The U.S. cattle inventory is expected to rise significantly over the next decade, up 7.6 million head to more than 97.4 million in 2025. Combined with rising slaughter rates, the increased numbers will steadily increase beef production nearly 4.3 billion pounds to more than 28 billion pounds by 2025, according to projections by USDA’s Economic Research Service.

Although prices for cattle are expected to decline through the next decade, lower feed prices than what’s been seen in the past several years will raise producer returns. Better returns and improved pasture are expected to provide incentives for herd expansion, ERS reported.

Feed prices are expected to rise only moderately in the next 10 years, and domestic and export demand is projected to be strong.
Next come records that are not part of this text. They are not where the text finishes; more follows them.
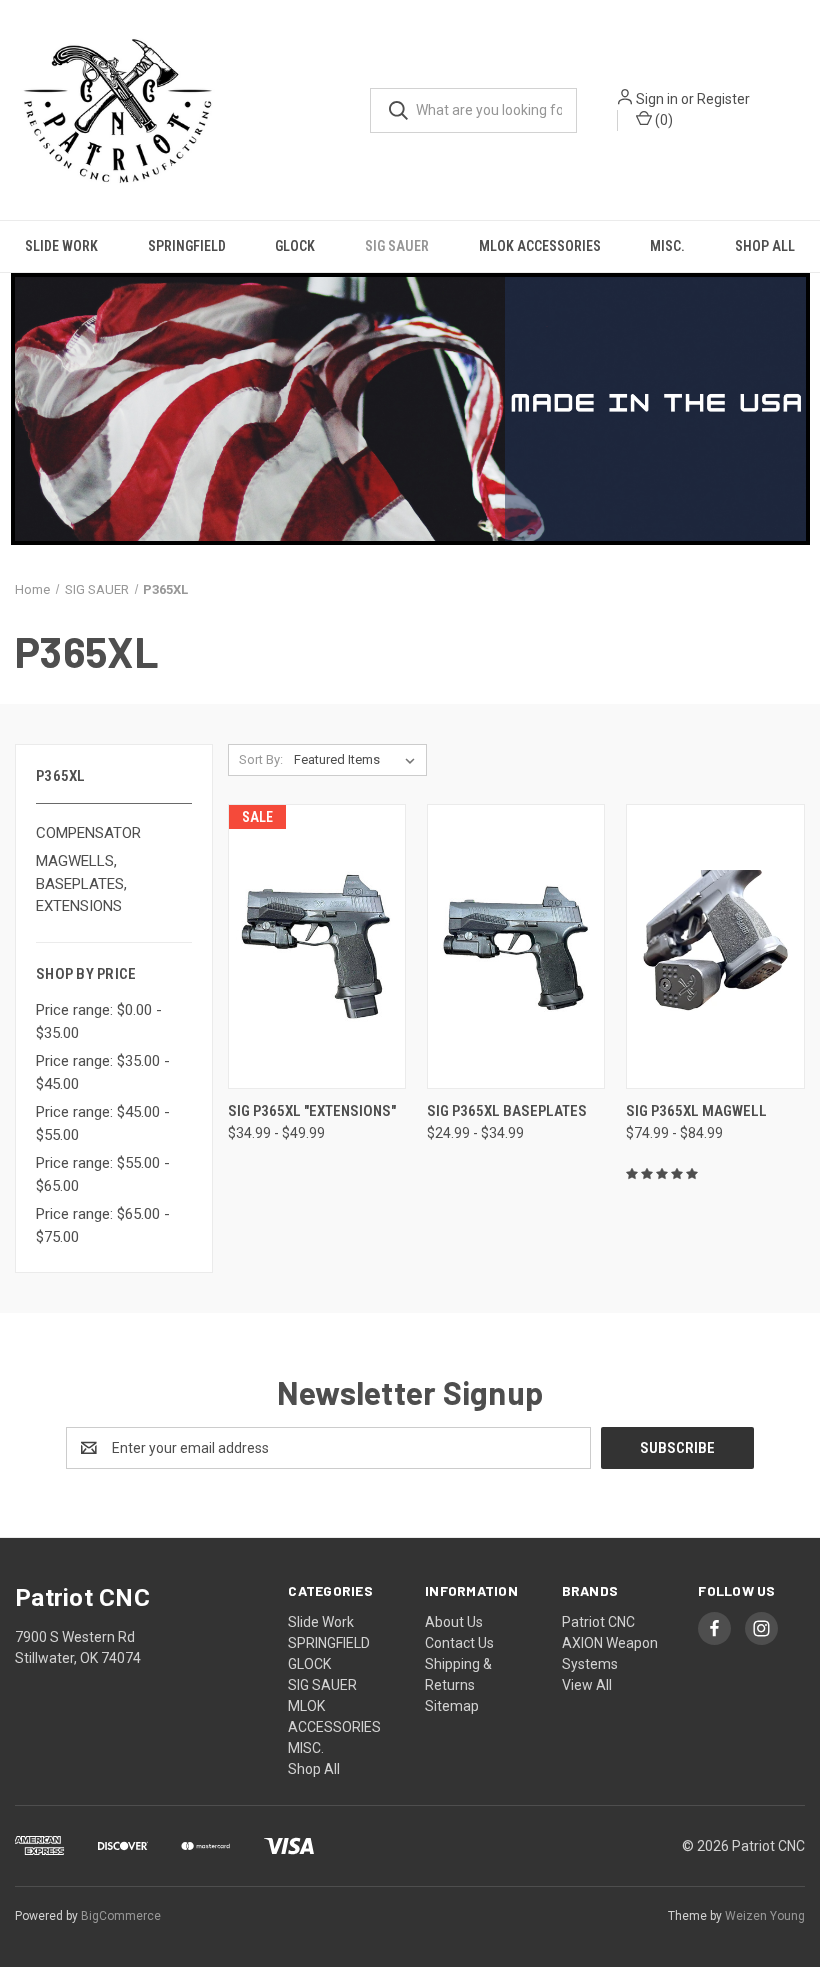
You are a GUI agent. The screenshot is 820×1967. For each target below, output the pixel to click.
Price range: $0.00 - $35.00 (99, 1021)
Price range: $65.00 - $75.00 (103, 1225)
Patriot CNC (598, 1622)
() (662, 120)
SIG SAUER (397, 246)
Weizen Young (765, 1916)
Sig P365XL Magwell (696, 1111)
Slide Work (61, 246)
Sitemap (452, 1706)
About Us (454, 1622)
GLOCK (295, 246)
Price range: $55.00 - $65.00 (103, 1174)
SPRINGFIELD (187, 246)
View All (587, 1685)
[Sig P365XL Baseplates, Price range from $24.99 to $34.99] (516, 946)
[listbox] (358, 760)
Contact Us (459, 1643)
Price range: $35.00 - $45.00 (103, 1072)
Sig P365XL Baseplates (507, 1111)
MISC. (667, 246)
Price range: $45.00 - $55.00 (103, 1123)
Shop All (765, 246)
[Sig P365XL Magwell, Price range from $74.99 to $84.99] (715, 946)
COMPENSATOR (88, 833)
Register (723, 99)
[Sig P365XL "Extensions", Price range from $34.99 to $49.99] (317, 946)
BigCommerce (121, 1916)
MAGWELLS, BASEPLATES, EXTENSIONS (81, 883)
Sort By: (261, 759)
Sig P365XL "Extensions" (312, 1111)
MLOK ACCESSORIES (540, 246)
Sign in (657, 99)
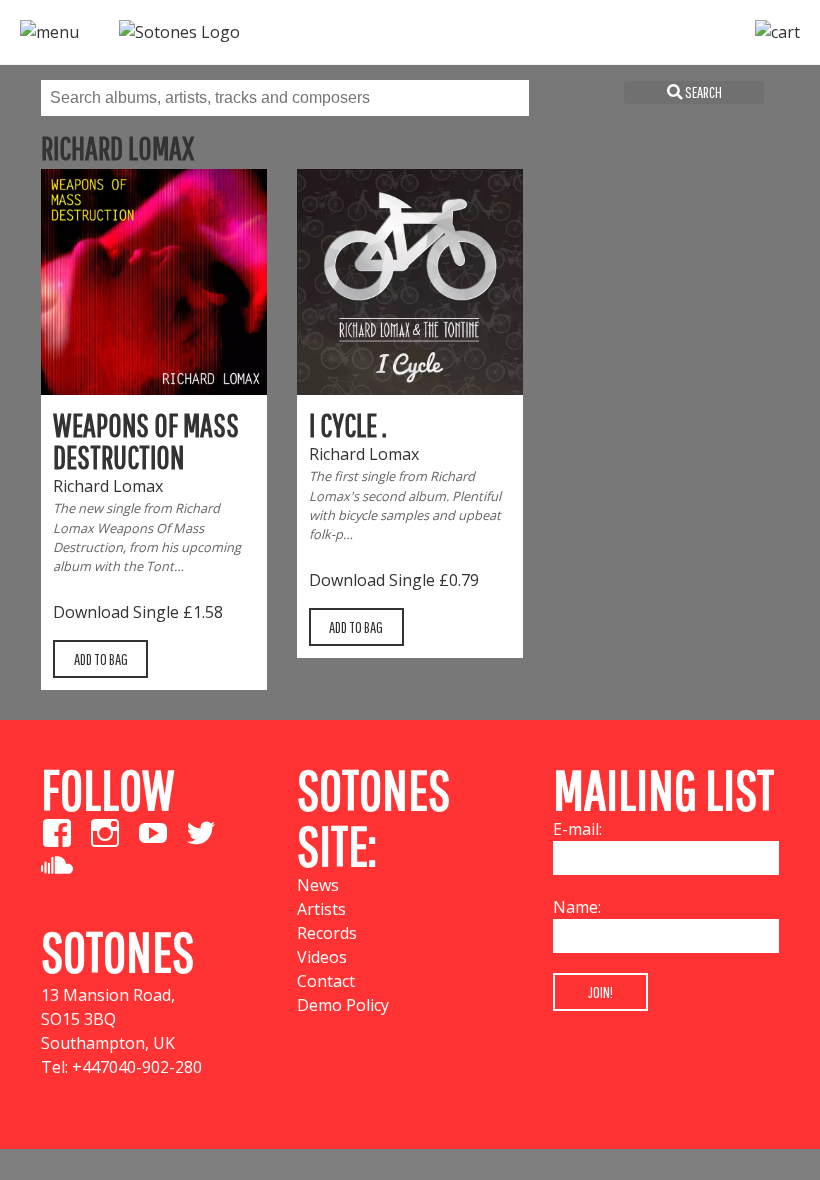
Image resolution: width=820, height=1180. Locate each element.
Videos (322, 957)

Domestic consumption is expected to grow steadily, increasing nearly 3 billion pounds to nearly 28 billion pounds by 2025. Beef imports to help meet that demand are expected to drop almost 400 million pounds in 2016 but increase from there by about 250 million pounds to a total of 3.3 billion pounds in 2025.

“The U.S. is projected to remain the world’s largest importer of beef, primarily of grass-fed, lean beef from Australia, New Zealand and NAFTA countries for use in ground beef and processed product,” ERS reported.

While the stronger U.S. dollar reduced beef exports in 2015, they are expected to steadily gain ground abroad beginning this year and rise nearly 1.2 billion pounds to 3.4 billion pounds by 2025.

But cattle prices are projected to soften before stabilizing and increasing slightly toward the end of the projection period. Markets are expected to decline from 2015 levels about $90 per hundredweight for calves, $86 per hundredweight for feeder cattle and 28 per hundredweight for fed steers by 2023.

ERS also expects a rise in U.S. pork and poultry production and domestic consumption and exports of those products and expects those commodities to follow the same price trend as beef during the next decade.

Pork production is projected to increase almost 3.3 billion pounds to 27.8 billion pounds by 2025. Domestic consumption is expected to rise 2.2 billion pounds to 22.6 billion pounds, and exports are expected to increase 1.2 billion pounds to 6.2 billion pounds.

Broiler production is expected to increase 4.9 billion pounds to 44.7 billion pounds by 2025. Domestic consumption is expected to rise nearly 3.4 billion pounds to 36.7 billion pounds, and exports are expected to increase 1.7 billion pounds to 8.1 billion pounds.